Problem: Write out these lines as a numbered list, skipping any blank lines and leaving out the pictures.
##### Data entries
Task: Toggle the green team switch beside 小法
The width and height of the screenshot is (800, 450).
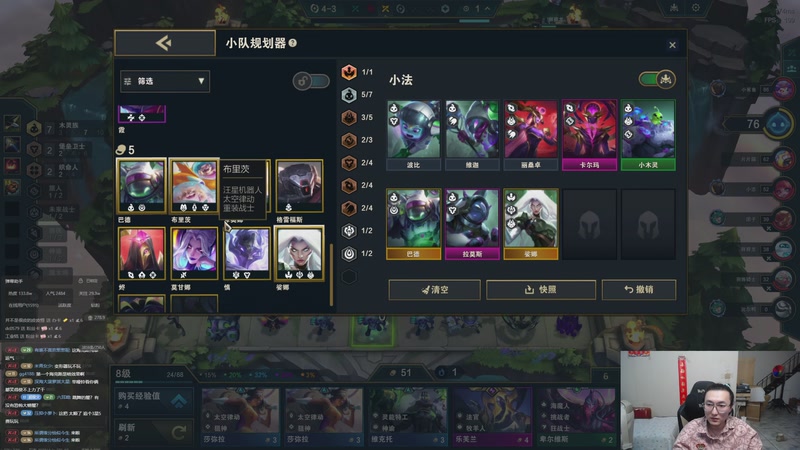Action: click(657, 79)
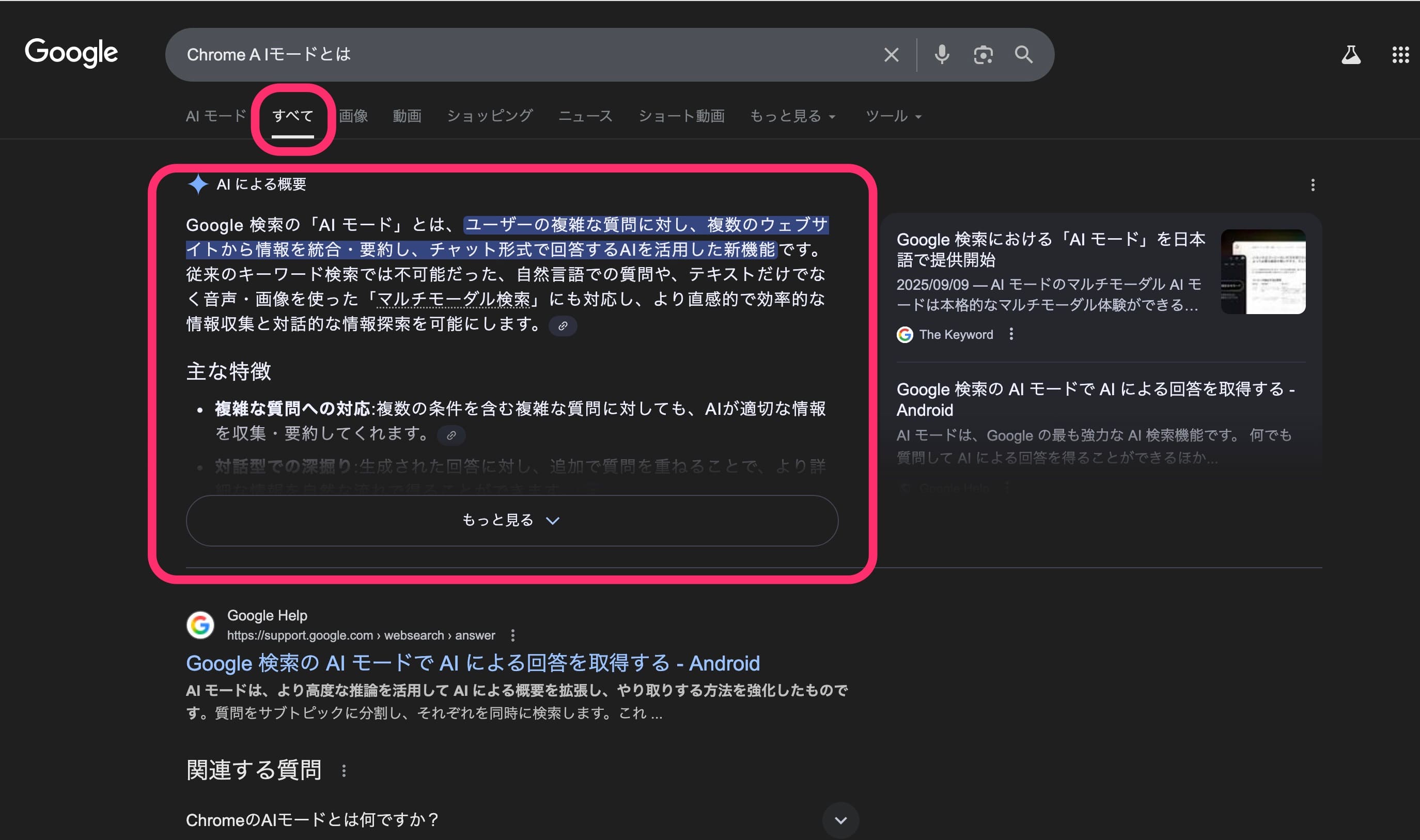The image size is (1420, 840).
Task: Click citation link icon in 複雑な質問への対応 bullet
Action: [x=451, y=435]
##########
Output for this task:
1. Task: Toggle the green team switch beside 小法
2. The width and height of the screenshot is (800, 450).
3. Action: click(657, 79)
4. The image size is (1420, 840).
5. Task: Click citation link icon in 複雑な質問への対応 bullet
6. Action: [x=451, y=435]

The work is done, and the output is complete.